▸ TASK DATA:
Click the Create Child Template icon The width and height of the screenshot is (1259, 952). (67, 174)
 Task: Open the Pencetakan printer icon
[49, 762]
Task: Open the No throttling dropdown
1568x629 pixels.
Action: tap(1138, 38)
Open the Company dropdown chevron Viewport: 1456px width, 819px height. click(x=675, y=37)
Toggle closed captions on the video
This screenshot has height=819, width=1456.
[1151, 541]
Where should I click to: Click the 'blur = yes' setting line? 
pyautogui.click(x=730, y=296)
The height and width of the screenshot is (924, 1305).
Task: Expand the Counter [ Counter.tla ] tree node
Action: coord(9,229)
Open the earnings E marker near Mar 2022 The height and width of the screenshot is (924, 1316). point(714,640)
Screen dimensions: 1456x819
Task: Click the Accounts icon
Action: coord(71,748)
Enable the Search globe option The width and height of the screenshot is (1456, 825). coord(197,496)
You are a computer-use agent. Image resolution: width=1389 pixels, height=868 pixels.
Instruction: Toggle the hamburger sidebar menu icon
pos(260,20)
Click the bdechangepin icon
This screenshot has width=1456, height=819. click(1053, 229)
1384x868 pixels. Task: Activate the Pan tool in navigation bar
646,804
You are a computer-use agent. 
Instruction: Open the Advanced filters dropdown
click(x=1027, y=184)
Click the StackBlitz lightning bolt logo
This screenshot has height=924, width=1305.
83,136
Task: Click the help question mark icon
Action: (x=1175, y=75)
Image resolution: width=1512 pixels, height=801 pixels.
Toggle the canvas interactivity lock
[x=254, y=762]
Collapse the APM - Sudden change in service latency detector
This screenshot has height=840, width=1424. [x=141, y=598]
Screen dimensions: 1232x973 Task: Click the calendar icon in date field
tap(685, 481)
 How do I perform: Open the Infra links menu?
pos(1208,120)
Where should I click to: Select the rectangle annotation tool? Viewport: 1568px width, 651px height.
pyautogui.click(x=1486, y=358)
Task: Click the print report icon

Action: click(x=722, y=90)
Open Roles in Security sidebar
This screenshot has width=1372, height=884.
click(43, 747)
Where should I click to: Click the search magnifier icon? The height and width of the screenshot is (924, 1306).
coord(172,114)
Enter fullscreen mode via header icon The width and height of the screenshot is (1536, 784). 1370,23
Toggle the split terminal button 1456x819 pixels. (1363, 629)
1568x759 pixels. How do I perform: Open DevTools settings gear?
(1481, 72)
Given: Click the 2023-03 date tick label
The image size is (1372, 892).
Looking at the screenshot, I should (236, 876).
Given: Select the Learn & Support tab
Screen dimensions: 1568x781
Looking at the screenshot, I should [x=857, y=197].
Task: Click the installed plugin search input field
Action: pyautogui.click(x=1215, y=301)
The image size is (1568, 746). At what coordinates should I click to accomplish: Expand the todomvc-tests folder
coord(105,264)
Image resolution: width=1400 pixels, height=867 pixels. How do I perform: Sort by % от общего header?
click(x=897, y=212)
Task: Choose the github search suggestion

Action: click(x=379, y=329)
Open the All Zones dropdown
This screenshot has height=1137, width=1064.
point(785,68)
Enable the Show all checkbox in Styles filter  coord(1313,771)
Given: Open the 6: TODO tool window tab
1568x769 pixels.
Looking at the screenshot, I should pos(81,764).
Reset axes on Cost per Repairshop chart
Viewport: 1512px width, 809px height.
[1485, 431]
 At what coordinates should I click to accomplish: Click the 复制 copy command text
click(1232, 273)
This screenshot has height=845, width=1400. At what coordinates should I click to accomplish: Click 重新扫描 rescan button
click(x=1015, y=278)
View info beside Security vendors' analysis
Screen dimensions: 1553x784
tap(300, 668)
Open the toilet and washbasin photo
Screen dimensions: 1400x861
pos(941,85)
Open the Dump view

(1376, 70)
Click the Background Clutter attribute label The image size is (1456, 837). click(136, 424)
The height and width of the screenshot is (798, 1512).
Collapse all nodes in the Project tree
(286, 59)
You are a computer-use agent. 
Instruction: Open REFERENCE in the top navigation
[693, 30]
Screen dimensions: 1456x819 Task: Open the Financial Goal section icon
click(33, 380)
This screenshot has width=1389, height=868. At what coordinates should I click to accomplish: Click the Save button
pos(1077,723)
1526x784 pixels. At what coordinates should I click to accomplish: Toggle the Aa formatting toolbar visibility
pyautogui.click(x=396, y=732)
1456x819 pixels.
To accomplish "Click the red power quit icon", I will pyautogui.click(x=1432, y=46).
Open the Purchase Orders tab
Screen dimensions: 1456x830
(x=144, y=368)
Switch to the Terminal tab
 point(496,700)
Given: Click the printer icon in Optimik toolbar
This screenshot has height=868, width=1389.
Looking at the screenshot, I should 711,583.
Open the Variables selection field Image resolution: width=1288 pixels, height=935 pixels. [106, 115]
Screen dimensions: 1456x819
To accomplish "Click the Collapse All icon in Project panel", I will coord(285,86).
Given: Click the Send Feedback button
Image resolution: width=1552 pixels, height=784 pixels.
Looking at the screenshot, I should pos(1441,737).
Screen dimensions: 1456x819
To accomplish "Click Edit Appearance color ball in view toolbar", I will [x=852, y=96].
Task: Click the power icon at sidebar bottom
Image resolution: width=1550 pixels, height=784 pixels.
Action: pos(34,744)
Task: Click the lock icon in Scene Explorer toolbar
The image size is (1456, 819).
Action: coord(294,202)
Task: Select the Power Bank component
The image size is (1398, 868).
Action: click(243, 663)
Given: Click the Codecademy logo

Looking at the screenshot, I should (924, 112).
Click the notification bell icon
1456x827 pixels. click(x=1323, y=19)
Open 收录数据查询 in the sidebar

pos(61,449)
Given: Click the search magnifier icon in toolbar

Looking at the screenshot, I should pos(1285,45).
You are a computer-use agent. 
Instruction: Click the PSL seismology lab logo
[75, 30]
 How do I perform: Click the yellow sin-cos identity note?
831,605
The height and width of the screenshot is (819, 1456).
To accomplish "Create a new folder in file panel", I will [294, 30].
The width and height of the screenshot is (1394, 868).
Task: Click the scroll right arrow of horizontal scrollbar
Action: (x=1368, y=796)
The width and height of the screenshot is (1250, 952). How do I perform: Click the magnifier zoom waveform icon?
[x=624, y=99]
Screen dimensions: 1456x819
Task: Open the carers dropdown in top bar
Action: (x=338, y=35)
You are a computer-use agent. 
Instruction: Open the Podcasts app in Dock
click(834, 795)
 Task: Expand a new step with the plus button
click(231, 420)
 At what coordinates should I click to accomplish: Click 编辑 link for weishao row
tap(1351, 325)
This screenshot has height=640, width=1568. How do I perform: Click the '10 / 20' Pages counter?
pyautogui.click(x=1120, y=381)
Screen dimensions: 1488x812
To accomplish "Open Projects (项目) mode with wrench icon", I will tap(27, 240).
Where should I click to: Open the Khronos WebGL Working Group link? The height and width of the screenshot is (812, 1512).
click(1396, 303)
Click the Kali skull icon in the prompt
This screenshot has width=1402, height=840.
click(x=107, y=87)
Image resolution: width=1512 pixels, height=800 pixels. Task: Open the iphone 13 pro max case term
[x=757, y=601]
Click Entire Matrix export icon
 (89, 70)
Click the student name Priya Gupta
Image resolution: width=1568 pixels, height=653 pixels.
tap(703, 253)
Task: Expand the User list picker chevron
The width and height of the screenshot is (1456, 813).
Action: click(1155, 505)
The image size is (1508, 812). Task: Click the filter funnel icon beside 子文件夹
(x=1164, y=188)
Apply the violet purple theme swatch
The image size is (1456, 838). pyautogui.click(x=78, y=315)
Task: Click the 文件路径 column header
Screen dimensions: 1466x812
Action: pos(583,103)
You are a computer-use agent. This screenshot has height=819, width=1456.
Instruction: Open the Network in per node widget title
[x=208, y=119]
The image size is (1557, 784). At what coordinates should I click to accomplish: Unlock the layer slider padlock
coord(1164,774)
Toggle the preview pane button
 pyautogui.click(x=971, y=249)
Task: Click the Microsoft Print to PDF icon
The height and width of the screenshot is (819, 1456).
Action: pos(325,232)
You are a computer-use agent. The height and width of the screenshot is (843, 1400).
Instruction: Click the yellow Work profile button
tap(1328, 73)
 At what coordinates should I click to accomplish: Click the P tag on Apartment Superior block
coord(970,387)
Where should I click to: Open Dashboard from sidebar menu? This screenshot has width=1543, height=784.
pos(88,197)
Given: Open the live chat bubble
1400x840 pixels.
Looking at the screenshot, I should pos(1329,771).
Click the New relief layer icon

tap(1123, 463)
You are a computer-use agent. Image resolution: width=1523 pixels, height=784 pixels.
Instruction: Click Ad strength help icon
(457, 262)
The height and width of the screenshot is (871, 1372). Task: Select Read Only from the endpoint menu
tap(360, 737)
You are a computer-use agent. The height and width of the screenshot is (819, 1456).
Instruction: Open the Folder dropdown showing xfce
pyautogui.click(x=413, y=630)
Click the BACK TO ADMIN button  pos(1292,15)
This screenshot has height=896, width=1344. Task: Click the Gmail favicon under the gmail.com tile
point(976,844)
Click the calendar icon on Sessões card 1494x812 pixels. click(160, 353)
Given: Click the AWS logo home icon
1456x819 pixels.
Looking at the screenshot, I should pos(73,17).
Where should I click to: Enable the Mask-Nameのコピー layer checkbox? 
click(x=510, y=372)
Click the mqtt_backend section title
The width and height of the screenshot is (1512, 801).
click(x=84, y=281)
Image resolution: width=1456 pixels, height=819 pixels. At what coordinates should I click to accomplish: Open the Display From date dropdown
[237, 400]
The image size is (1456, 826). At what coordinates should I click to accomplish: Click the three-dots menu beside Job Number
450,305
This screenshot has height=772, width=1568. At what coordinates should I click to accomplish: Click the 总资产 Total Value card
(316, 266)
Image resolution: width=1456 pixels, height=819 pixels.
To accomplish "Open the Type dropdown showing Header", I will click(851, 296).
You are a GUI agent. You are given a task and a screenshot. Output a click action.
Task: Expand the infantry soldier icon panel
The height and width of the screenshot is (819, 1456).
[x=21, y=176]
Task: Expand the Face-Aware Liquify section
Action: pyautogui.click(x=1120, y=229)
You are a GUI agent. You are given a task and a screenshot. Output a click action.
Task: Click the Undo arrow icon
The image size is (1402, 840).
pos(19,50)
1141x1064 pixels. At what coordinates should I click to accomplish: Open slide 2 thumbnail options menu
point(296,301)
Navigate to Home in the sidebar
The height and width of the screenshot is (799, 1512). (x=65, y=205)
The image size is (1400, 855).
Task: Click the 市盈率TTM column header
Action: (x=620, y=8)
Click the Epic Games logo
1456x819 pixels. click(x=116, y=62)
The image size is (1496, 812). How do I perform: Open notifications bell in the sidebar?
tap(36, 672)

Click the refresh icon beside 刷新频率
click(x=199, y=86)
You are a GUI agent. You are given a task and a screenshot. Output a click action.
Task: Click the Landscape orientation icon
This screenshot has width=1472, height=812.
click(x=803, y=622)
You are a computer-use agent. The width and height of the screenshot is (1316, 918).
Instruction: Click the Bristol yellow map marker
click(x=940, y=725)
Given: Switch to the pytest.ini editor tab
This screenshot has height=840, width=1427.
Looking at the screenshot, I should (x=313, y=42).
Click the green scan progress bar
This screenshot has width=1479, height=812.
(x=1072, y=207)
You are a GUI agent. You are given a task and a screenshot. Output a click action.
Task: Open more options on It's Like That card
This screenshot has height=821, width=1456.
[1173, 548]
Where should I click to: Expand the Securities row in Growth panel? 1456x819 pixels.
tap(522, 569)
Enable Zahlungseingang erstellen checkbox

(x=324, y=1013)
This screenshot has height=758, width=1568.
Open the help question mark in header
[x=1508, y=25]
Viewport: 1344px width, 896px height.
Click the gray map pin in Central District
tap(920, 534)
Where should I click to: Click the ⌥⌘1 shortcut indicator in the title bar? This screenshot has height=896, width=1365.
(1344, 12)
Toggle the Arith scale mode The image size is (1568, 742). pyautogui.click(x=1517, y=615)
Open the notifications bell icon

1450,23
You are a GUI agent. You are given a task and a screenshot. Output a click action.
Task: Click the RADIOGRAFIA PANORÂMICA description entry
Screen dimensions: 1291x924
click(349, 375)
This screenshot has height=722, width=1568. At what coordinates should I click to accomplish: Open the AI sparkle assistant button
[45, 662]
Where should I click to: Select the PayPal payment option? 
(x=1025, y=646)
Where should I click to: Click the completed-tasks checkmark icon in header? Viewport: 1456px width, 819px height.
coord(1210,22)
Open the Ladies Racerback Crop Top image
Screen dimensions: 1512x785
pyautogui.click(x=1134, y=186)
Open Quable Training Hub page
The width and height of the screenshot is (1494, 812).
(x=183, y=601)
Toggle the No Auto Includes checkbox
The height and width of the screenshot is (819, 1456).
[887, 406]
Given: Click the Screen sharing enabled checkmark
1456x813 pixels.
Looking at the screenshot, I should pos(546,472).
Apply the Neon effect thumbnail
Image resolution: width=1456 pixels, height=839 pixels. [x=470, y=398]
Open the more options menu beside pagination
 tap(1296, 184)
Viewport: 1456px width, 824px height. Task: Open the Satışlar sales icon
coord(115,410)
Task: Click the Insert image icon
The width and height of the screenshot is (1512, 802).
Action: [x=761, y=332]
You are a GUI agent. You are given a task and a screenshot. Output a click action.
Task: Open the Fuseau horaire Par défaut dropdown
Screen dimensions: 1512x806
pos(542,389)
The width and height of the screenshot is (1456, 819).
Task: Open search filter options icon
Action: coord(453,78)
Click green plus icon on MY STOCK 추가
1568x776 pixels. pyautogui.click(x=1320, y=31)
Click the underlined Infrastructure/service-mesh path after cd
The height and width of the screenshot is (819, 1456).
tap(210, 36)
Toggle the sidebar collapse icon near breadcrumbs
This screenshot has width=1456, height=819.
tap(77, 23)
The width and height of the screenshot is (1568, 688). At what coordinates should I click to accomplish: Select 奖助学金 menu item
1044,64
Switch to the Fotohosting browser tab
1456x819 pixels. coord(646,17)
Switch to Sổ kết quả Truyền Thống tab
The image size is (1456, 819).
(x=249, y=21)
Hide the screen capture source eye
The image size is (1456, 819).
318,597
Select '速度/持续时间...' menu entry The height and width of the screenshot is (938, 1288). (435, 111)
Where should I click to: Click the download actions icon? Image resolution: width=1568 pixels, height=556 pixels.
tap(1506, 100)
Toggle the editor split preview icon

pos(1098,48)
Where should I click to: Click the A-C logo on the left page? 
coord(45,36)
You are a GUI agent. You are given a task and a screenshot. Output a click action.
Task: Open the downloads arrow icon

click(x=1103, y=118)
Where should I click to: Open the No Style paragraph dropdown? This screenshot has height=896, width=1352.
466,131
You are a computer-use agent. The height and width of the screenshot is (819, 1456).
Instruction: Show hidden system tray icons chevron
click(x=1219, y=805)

▸ ASSIGNMENT:
Of the lines above, copy each one that contains the word "label".

▸ SOLUTION TO THE PROBLEM:
Given: Click the 2023-03 date tick label
Click the Background Clutter attribute label The image size is (1456, 837). click(136, 424)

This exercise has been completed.